みやビズ

2019年6月20日(木)
倒産情報(帝国データバンク提供)

9月分

2014/10/09
【各要因別】
・業種別では、製造業1件。
・主因別では、販売不振1件。
・資本金別では、5000万円以上1億円未満1件。
・負債額別では、10億円以上50億円未満1件。
・態様別では、特別清算1件。
・地域別では、宮崎市1件。
・業歴別では、20~30年以上1件。


【概 況】
 9月の宮崎県内の倒産件数は前月より2件減の1件。負債総額は13億4000万円であった。23カ月連続の1桁台の推移が続いている。

 9月の倒産は(株)A商事。1991年創業で、補正下着製造販売や、エステティックサロンなどを展開していた。2007年には延岡市に商業施設「ココレッタ延岡」をオープンするなど経営多角化を進め、ピーク時となる08年3月期は14億500万円の売上高を計上した。

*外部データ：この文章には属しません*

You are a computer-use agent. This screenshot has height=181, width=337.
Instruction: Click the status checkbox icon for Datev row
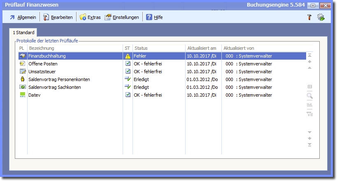click(128, 95)
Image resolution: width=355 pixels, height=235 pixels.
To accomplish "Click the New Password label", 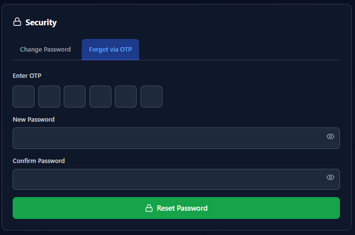I will click(34, 119).
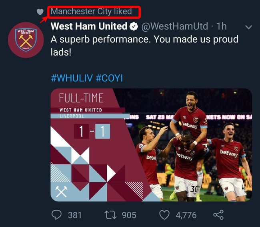Click the 905 retweets count
Screen dimensions: 260x227
(129, 215)
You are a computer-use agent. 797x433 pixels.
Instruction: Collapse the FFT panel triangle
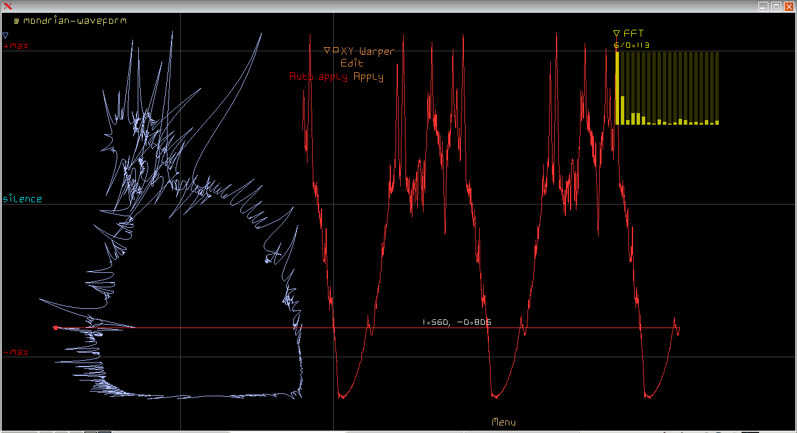[616, 34]
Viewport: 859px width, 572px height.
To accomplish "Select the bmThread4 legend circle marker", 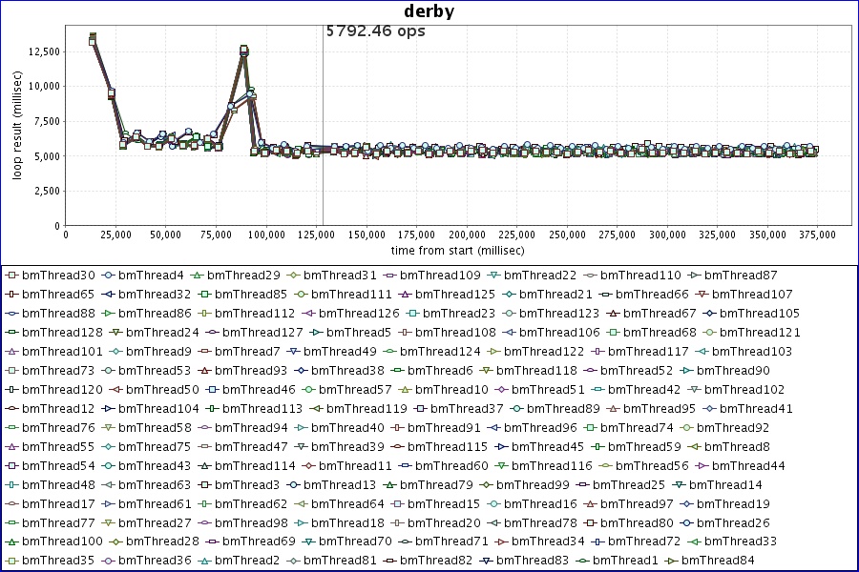I will click(109, 276).
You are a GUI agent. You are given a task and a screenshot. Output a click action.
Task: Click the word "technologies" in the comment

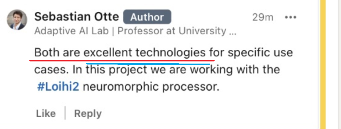(171, 53)
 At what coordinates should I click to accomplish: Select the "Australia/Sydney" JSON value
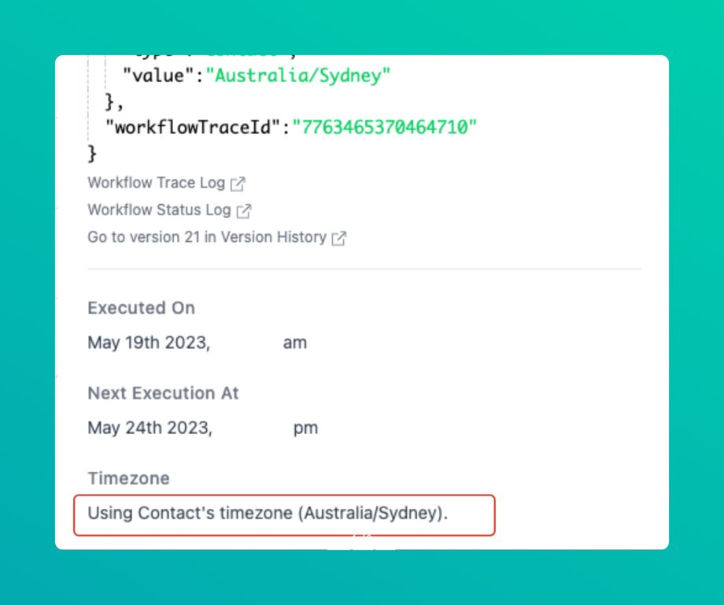click(x=298, y=76)
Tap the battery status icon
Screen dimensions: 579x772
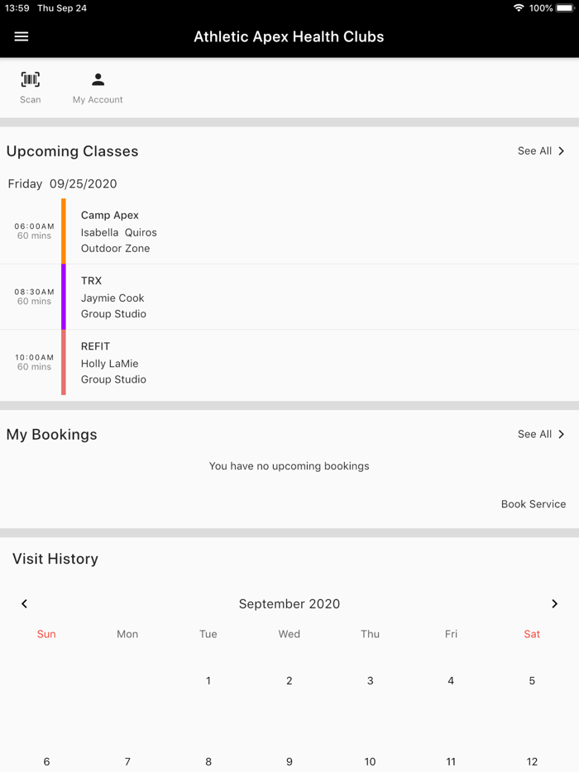566,8

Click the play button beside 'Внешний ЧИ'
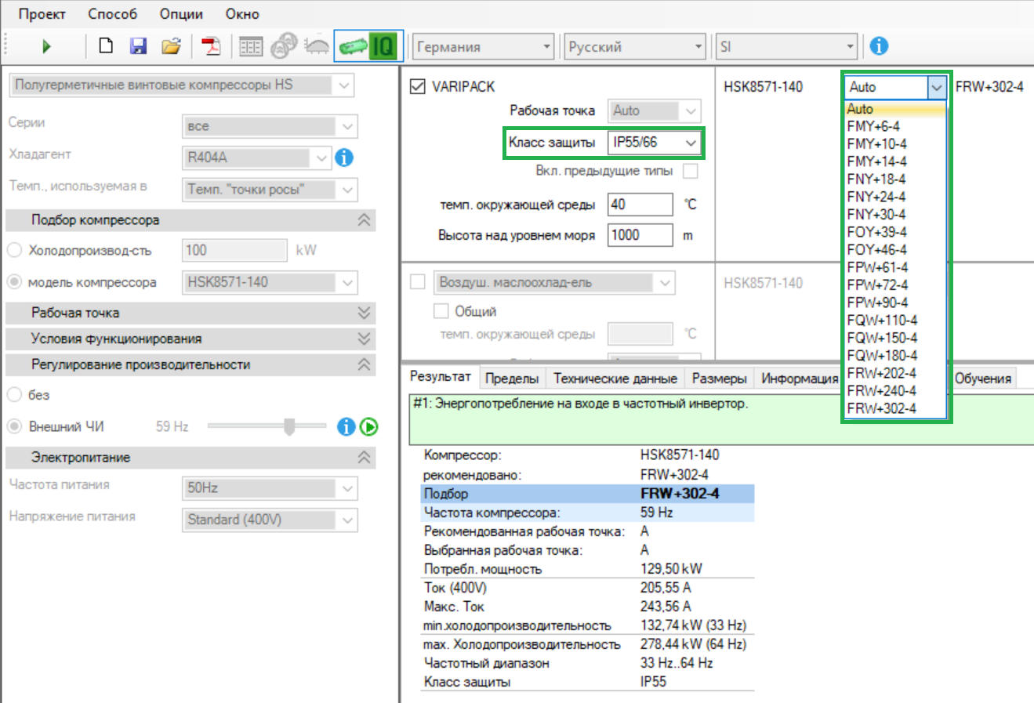click(368, 427)
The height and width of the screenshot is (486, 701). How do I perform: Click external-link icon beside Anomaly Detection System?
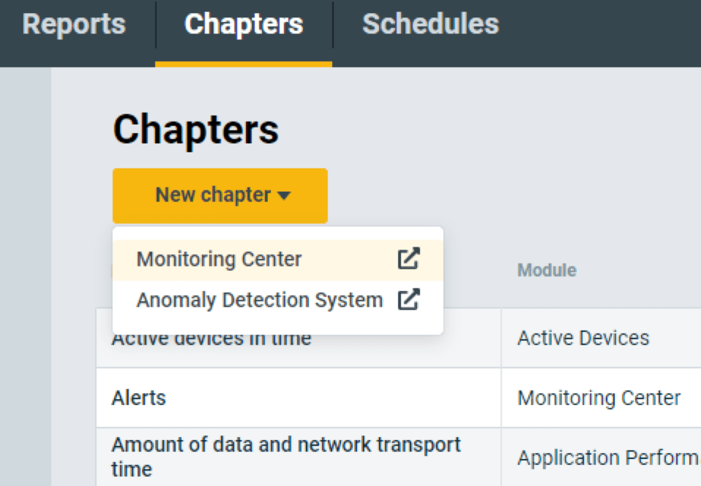[409, 300]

 しかしその後は、消費低迷や信販会社の審査厳格化などの影響に加えて、不採算店を閉鎖。11年7月にはココレッタ延岡を売却するなどで立て直しを図ったが、12年3月期は5億4100万円にダウン、売却損などで9億円の赤字を余儀なくされ、債務超過となっていた。このため、会社分割によって14年5月に(株)ティナプリに不動産事業を除く、全ての事業に関する権利義務を承継。同時に同社は(株)ティナプリから現商号に変更し、6月30日開催の株主総会で解散していた。

 なお、事業譲渡を受けた(株)ティナプリは現在も営業を続けている。

【今後の見通し】
 株式会社帝国データバンクが調査した景気動向調査(全国)によると景気DI(調査対象2万3561社、有効回答1万968社)は45.1(平均50)となり、2カ月連続で悪化した。

 消費税率を8パーセントに引き上げて以降、50を割り込んだ状態が続いており、「6カ月後までの作業員確保が難しい(建設)」などの声も聞かれ、先行き不透明感が漂っている。

 企業では消費税増税前の駆け込み需要による受注減が消化される一方、一般家庭においては実質所得の減少に対する家計の支出抑制もあって、今後も景気動向には不安が残る。

 また、九州電力が再生可能エネルギーの買い取り再開を判断するため、今後数カ月間かけ、九州外への送電や、揚水発電などによる供給抑制などで受け入れ可能か容量を検討する。これまで宮崎県内でも多数設置され、経済をけん引してきた太陽光発電においては、転換期に差し掛かっており、同業界に関わる先行き不透明感は拭えない。

 総じて、県内での倒産件数は低水準で推移しているものの、疲弊している中小企業や業界などの動向には注目が必要である。